I work as a “substitute paraprofessional” for the San Francisco School District - just one of my many jobs. You can call me a teacher’s aide. This means I get sent to special-ed classrooms all over the city.

I work most often at an elementary school on a hill above the Castro. I’m there a lot because the burnout level is high among the regular aides, and other substitutes avoid the place. I stop for breakfast in the Castro and have my overpriced yet delicious coffee and scone. Then I hike up the hill and into the world of SED children and their overstressed teachers. SED means severely emotionally disturbed.

A typical day: Chairs fly across the room; six- and seven-year-olds scream things like asshole, faggot, puta; they hit and kick each other and their teachers; they have to be restrained. But all things considered, this is a good school. Beneath the weird atmosphere of chaos and contagious behavior problems are a lot of very bright but confused kids.

One day last week a third-grader recited a list of things that “ruled” and things that “sucked” as I led him to the time-out room. According to him, teachers suck, his particular teacher sucks, rules suck, schools suck - all the predictable things. What ruled were gangs, violence, cigarettes, killing your family...

It rarely occurs to me that I have a particular relationship to any of this because I’m HIV positive.

One day a new girl came to class and a boy murmured, “She looks like she’s gay. She looks like she has AIDS.”

I told him, “You can’t tell if somebody has AIDS.”

“I can,” he responded confidently.

I could have blown a whistle and shouted, “Act up, fight back, fight AIDS!” at the child, but education quickly took a back seat to easing this girl into a threatening environment. Relative to the other emotional problems of these kids, their AIDSphobia and my own hurt feelings or righteous anger didn’t seem much of an issue.

Fortunately, in liberal San Francisco it has never even occurred to me that being positive may mean I shouldn’t work with kids. But these kids fight. I sometimes have to physically restrain them. They kick and scratch. Years ago, before I was positive, I worked with developmentally disabled children in Iowa, and a particularly nasty little 11-year-old bit me. It broke the skin. I went to the hospital, got my shots, thoroughly cleaned out the wound. It was annoying, but that’s all.

Well, biting isn’t generally the “style-o,” as the kids say, around this school; most of these kids are a little bit butcher than that. But the other day, in the kindergarten class, I was paired with the lowest-functioning, most wrongly placed student in the class. This 4-year-old is attracted to men with glasses; I was the most readily available that day. Which means that most of the time he simply says, “I-bibibibibibi,” gestures for me to pick him up and gazes at me as if he’s in love and I’m profoundly beautiful.

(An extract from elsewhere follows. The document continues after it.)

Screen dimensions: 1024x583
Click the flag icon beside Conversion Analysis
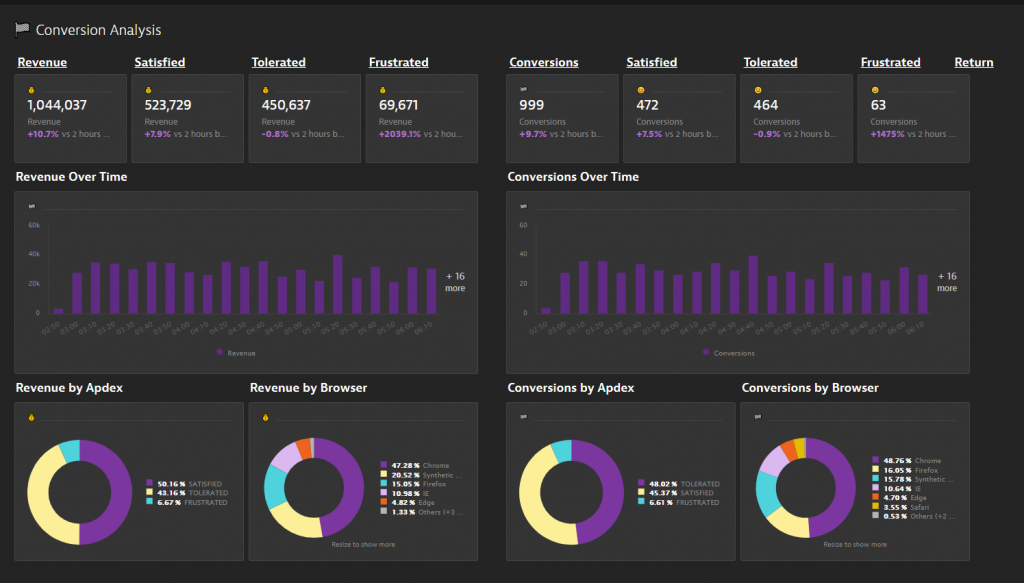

But it also means that whenever his slightly autistic universe gets disordered, I receive the brunt of his wrath. And he is bitter.

“What if...?” my doubt begins. What if he bit and broke the skin? What about that horrible moment when I would have to reveal to everyone that this annoying incident is actually a potential tragedy? What about this four-year-old boy’s future? His family’s? What about the lawsuits, the horrible publicity, the squealing Religious Right?

Fortunately, he’s not especially quick, and dodging his attempted bites has so far never been even mildly difficult. He’s never successfully bitten anyone else, either. But it frightens me just a little. My political history insists that HIV positive people can do everything anyone else can do, that the transmission risk is so minor that it’s a nonissue and that my HIV status is nobody else’s business.

But I ask myself, sometimes, if this is some twisted form of selfishness and denial masking as politics. I wonder if the most political thing to do would be to declare my status and say that I don’t want to work with this particular boy because of the risk, however small.

But I do want to work with this boy. His affection is gratifying. His class is my favorite in the entire district. So I continue, but remain especially alert. I wear long-sleeve shirts, except on the hottest days. And I tell myself that it’s more about my own paranoia than about actual risk. Isn’t it?